The means changed. The responsibility did not.
Smitherman’s argument was that associations must bring the same care to their public knowledge that they already bring to their professional standards. Accurate information needs a clear source, a usable format, and someone responsible for keeping it current.
How APRO Built Its GEO Foundation
APRO’s own experience supplied the case study, and it began from an uncomfortable place. Smitherman described early AI responses that relied on outdated information about the association, including a former version of its name. Questions about rent-to-own also surfaced criticism before APRO’s own explanations entered the picture.
APRO responded by rebuilding the foundation of its public knowledge. Smitherman highlighted three priorities:
- Accessible source material: Bring standards and research out of difficult-to-access documents and into readable web content.
- A central knowledge hub: Give readers and search systems a consistent starting point for authoritative industry information.
- Named expertise: Attribute explanations to identifiable practitioners whose experience helps readers evaluate the source.
The purpose was to supply accurate, attributable evidence that AI-generated answers could draw on. Publishing that evidence does not give an association control over an AI system’s response, but it gives the system better source material to find and reference.
Teaching the machine, in Smitherman’s framing, begins with making the association’s knowledge available and understandable.
A Practical GEO Cycle: Teach, Test, Adjust, Govern
Smitherman offered a process associations could adapt to their own size and resources. GEO, he explained, is an ongoing cycle:
- Teach: Publish clear explanations grounded in the association’s research, standards, and practitioner knowledge.
- Test: Ask AI systems the questions members, customers, journalists, and policymakers are likely to ask. Record the answers and the sources cited.
- Adjust: Correct outdated information and fill gaps in the association’s public resources when testing reveals errors or missing context.
- Govern: Assign an owner to maintain the information, coordinate updates, and repeat the review.
The human voice of an article should remain intact. Descriptive headings, concise definitions, source links, and clear attribution help make its meaning easier to follow and reference.
Access matters, too. Material available only behind a login may be unavailable to public search and answer systems. Associations should decide which foundational explanations need to be public to support an accurate understanding of their field.
Why State Associations Have Distinctive Expertise
For a room full of association executives, Smitherman emphasized the value of specificity. A national organization may explain a profession broadly, while a state association can provide the context needed to understand how it operates in Texas.

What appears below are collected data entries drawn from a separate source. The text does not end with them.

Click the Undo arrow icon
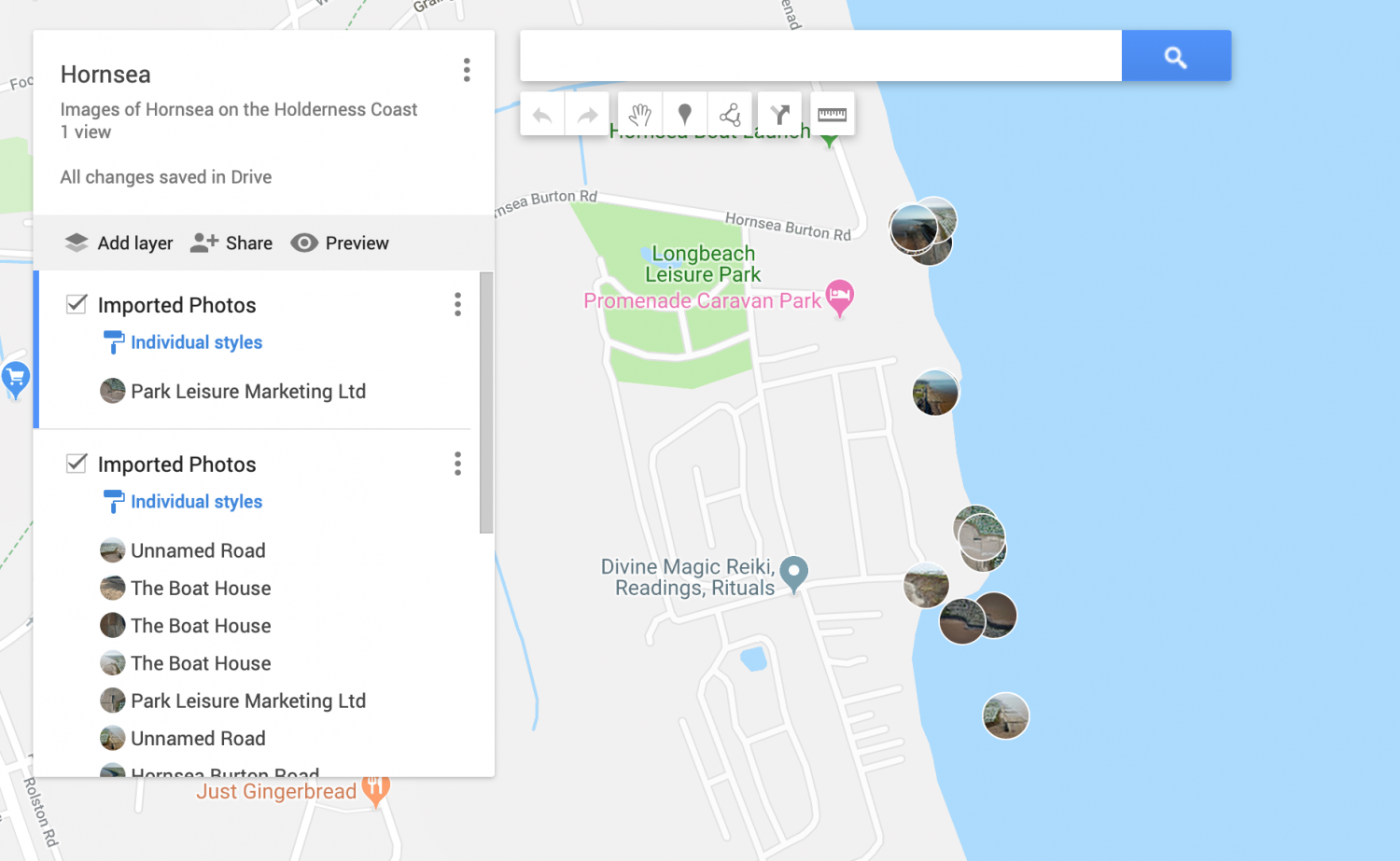1400x861 pixels. (x=542, y=113)
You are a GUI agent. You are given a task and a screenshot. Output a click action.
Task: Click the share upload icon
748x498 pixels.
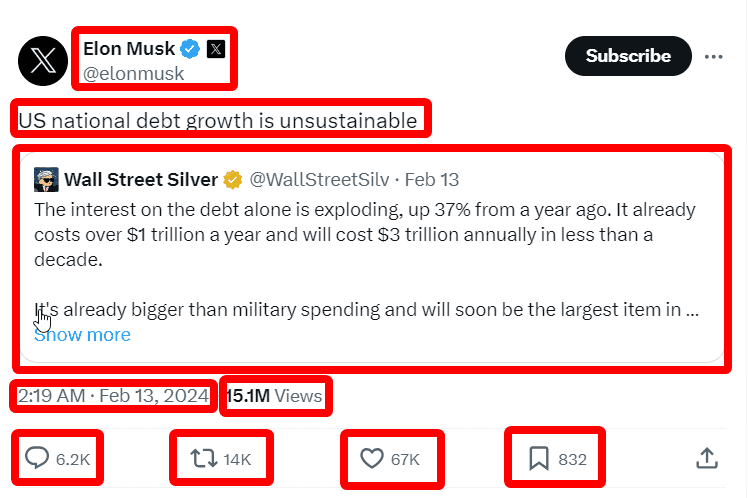(706, 458)
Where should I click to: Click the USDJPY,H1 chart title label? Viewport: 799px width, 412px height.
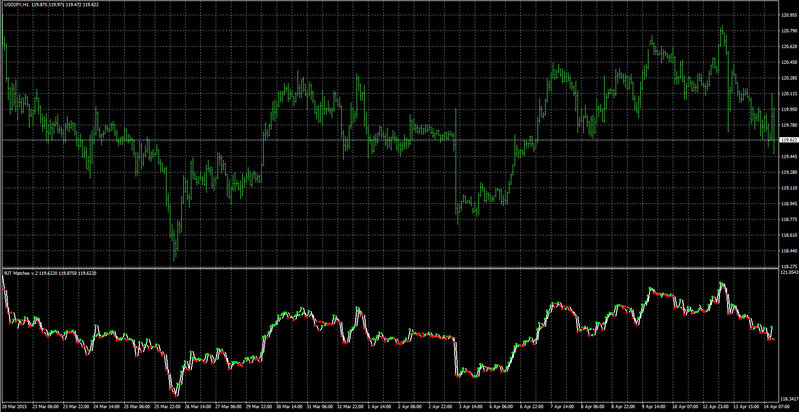click(15, 4)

An explanation of a profession and an explanation of how that profession’s licensure works in a particular state answer different questions. Local expertise, current sources, and clearly defined jurisdiction make an association’s contribution more useful.

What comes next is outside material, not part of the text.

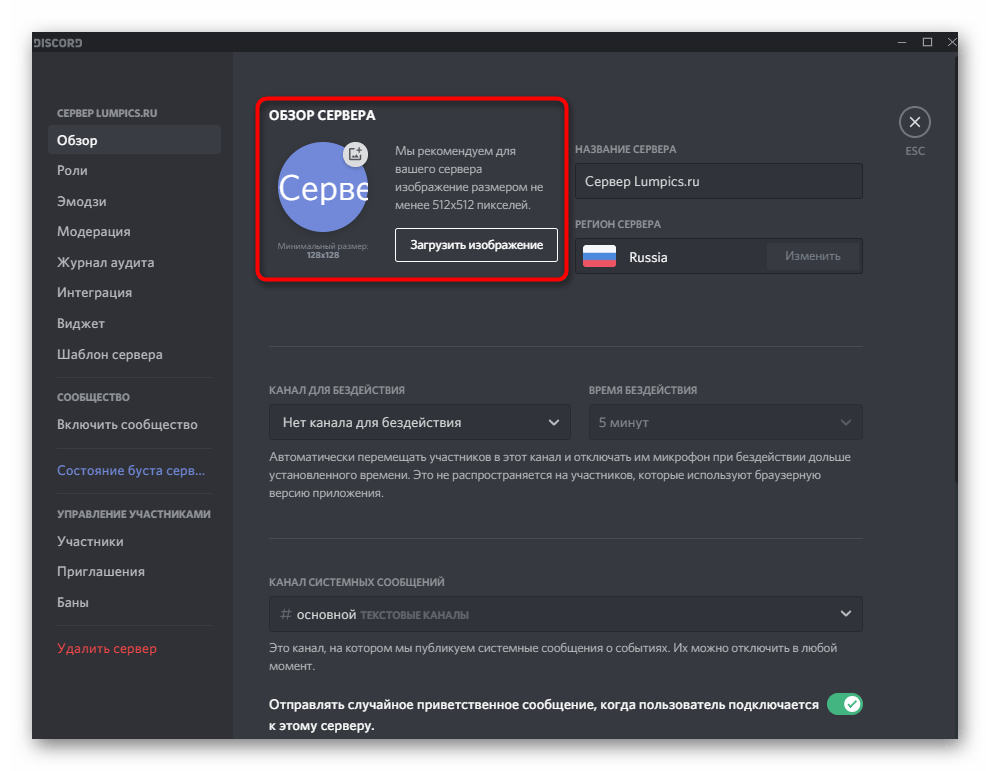This screenshot has width=990, height=771.
Task: Disable the random welcome message toggle
Action: [x=845, y=704]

That specificity also answers the concern that AI will flatten every organization into sameness. Generic explanation is abundant. Verified, named, first-party knowledge remains something an association is uniquely positioned to contribute.

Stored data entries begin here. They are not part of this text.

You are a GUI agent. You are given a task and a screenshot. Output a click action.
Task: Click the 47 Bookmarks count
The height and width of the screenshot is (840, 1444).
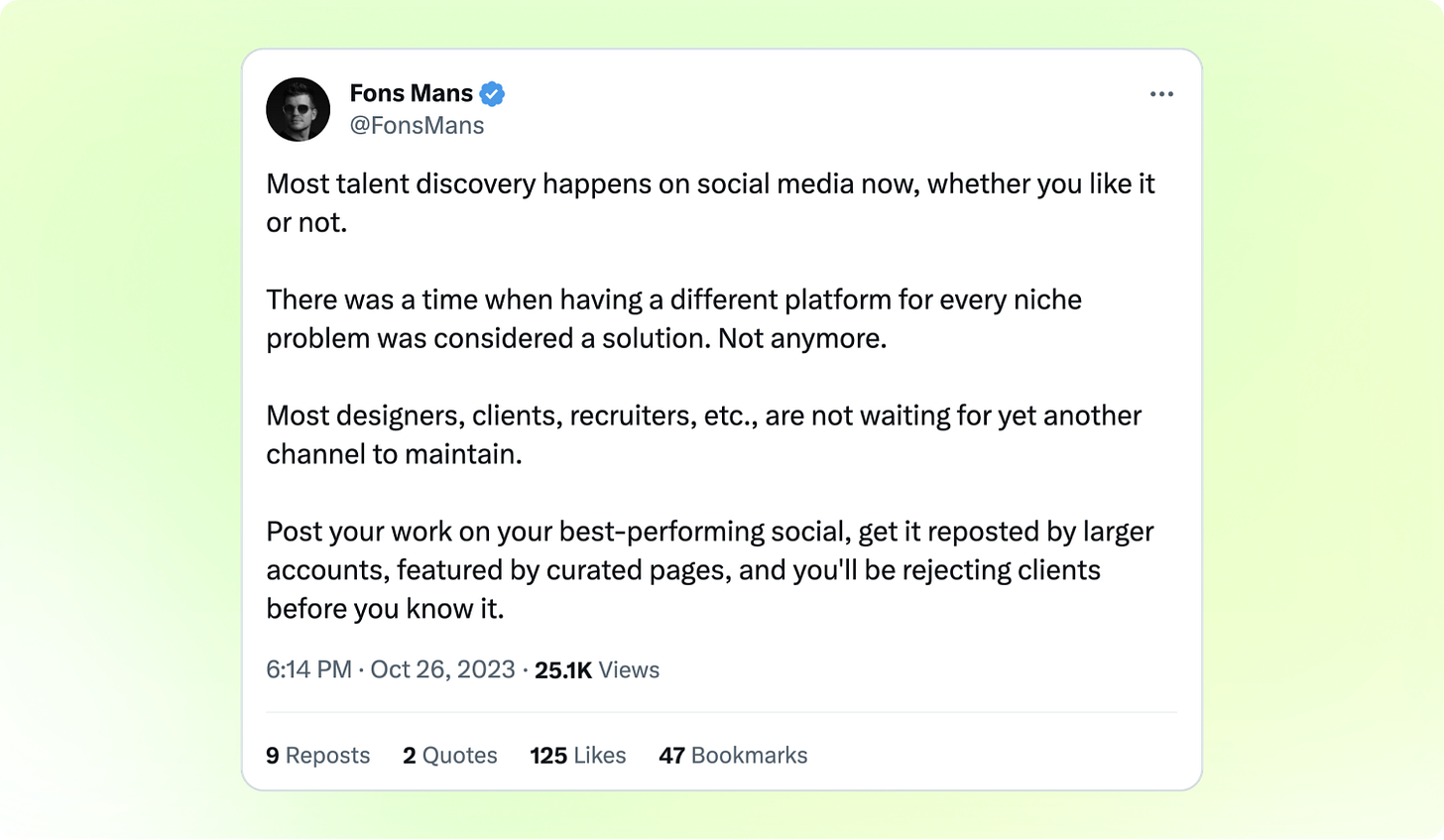coord(733,756)
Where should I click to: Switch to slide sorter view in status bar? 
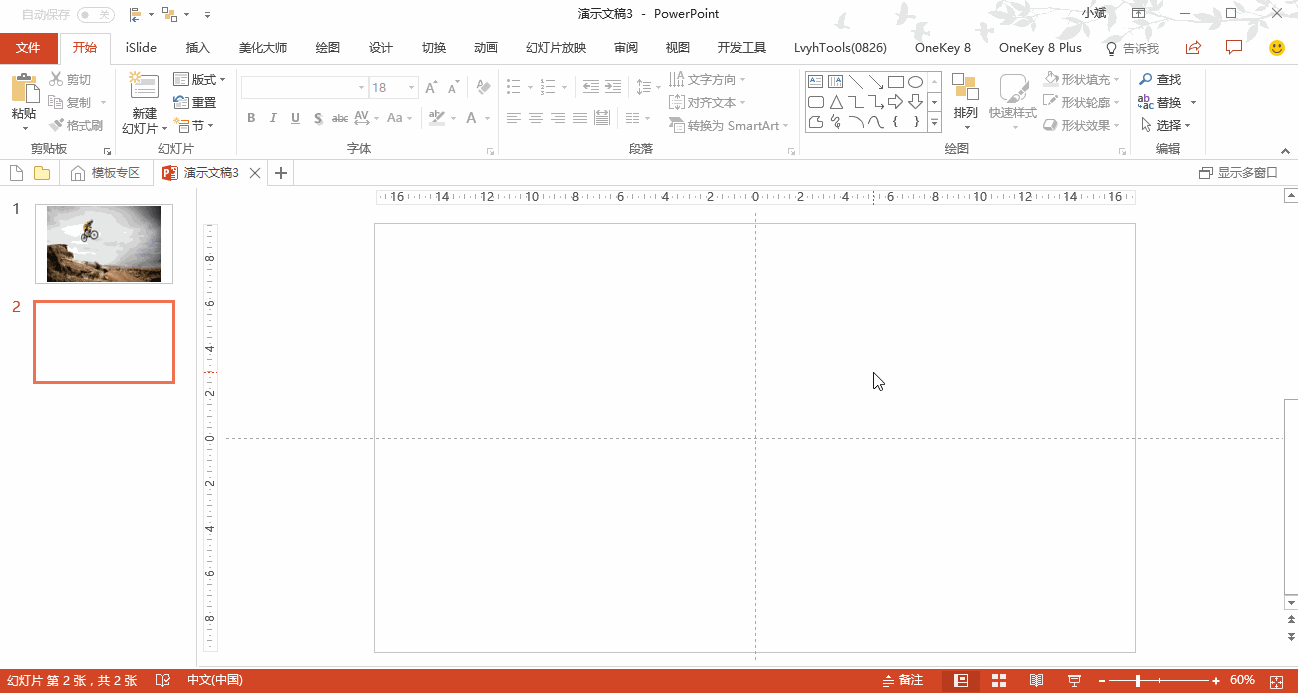(x=998, y=680)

Three Questions for Association Leaders
Smitherman left attendees with three questions to take back to their organizations:
- What knowledge would be lost if the association vanished?
- What do AI systems consistently get wrong about the field?
- Who owns the integrity of that knowledge?
Every association already governs its finances and legal risk. His argument was that knowledge now belongs on that same list.
For APRO, the work connects industry advocacy with the responsibility to make reliable rent-to-own information available wherever people seek answers. Associations have always been the institutions that remember. GEO brings that oldest work to a new surface.